A shared interest in technology and beer brought Greg Avola and Tim Mather together on Twitter, but long hours and late nights helped make their mobile beer app, Untappd, the hit it is today.
Millions of beer drinkers around the globe rely on Untappd to rate, review and share beer recommendations.
The app began as a side project for the duo, who live on opposite coasts. Now, the business is large enough that the pair left their day jobs to focus on it full-time.
"We thought about industries that were inherently social, but not yet in a real-time digital fashion," said Avola, reflecting on the origin of their project. "We looked at it as an educational platform, merged with the idea of drinking with someone who is right there with you even if they are anywhere else around the world."
The goal was to create a beer-centric version of another app that was popular at the time, Foursquare. But instead of checking into a location, users "check into" a beer.
Launched in the fall of 2010, Untappd arrived as thousands of new brewers and their many thousands more new beers would hit the market. Today, Untappd has 3.2 million users who rely on it to keep track of an even more crowded craft beer market.
Avola, who lives in New York and serves as the company's chief technical officer, studied computer science and has a master's degree in IT. He built the site and its applications and handles all the back-end operations. Mather, who lives in Los Angeles, is the company's CEO.
While Avola wrote plenty of code in school, applying those lessons in the real world proved to be an education of its own.
"They don't really teach how to scale at this level when you're in school," said Avola. "They teach you to build queries for 100 people, not millions of people, so it was kind of a trial-and-error situation for us."
As the site grew quickly, Avola and Mather worked to keep pace and managed to succeed to such an extent that all but the most loyal users didn't realize it was just two guys working in their spare time. But there were some painful points along the way.
In its first couple years, the app often struggled to keep up with heavy traffic loads on Thursday, Friday and Saturday nights.
"I remember flying out to a conference once, and it was a Thursday night and the whole app crashed," he recalled. "My plane was delayed on the tarmac and I couldn't access the Wi-Fi to fix the problem and it was a real mess."
Avola and Mather fought through the growing pains and ultimately worked to re-engineer the entire site to reduce crashes caused by large crowds in peak hours.
It wasn't just keeping up with the app's rapid growth. Both Untappd founders still had their full-time careers and families to support.
Avola would spend his days in the IT department at ABC News and his nights working to keep his passion project running smoothly.
"I had a strict rule where I was not going to do Untappd stuff at work, so time management outside of work became the biggest thing that we used to work on," he said.
Learning to prioritize the site's many needs was key, said Avola.

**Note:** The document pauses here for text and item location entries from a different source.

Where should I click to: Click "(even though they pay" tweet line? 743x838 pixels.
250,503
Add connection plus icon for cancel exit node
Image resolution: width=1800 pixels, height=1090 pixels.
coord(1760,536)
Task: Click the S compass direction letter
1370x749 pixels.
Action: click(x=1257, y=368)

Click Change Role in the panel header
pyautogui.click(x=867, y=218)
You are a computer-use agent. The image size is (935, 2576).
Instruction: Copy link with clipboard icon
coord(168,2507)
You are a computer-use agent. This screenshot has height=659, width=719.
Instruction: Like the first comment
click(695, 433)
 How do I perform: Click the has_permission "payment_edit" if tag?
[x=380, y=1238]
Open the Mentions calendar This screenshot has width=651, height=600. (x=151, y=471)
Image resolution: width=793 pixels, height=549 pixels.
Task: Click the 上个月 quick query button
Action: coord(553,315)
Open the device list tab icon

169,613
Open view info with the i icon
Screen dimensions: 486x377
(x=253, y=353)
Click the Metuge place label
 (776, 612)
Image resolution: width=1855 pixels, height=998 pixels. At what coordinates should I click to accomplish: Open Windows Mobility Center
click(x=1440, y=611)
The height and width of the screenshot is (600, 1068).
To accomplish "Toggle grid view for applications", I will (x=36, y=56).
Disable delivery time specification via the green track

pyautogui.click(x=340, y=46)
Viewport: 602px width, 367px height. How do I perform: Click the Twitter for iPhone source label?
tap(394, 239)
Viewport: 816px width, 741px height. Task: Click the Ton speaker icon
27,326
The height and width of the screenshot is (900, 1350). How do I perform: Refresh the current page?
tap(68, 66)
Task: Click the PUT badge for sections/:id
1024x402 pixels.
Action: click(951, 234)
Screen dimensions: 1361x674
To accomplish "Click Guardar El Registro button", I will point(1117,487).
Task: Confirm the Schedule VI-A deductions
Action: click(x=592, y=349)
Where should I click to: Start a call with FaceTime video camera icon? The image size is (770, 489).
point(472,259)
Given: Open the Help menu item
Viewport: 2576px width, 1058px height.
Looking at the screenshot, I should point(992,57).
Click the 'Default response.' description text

"We really focused on making sure we did the right thing at the right time. We had such limited time that we didn't waste it with things that weren't important, and that's kind of what it all came down to," he said.
Avola logged plenty of late nights, but with his supportive wife and a boss that was a "huge Untappd" fan, the app continued to grow — largely by word of mouth, since there was no marketing budget.
"I love walking into a bar, seeing someone I don't know checking their beer into Untappd and sharing with friends," he said. "That shows me we did something right and created something people will want to engage with for awhile."
In February of this year, Untappd merged with Next Glass, a wine and beer identification and recommendation app, and Untappd now operates as a Next Glass unit. This also allowed both Avola and Mather to quit their full-time jobs to focus solely on Untappd.
Among the first initiatives was the recently launched Untappd for Business, which allows bars and restaurants who pay for the service to share and update beer lists in the app and receive data and analytics on customer demographics.
"It's a thing we've built from the ground up, and from the very beginning been very humble about it, and all of sudden now we're getting the opportunity to give it the attention it deserves," said Avola. "To now be able to go to work and say I'm the CTO of Untappd, and it's not just a side project, it's a real full-time job, is a dream come true."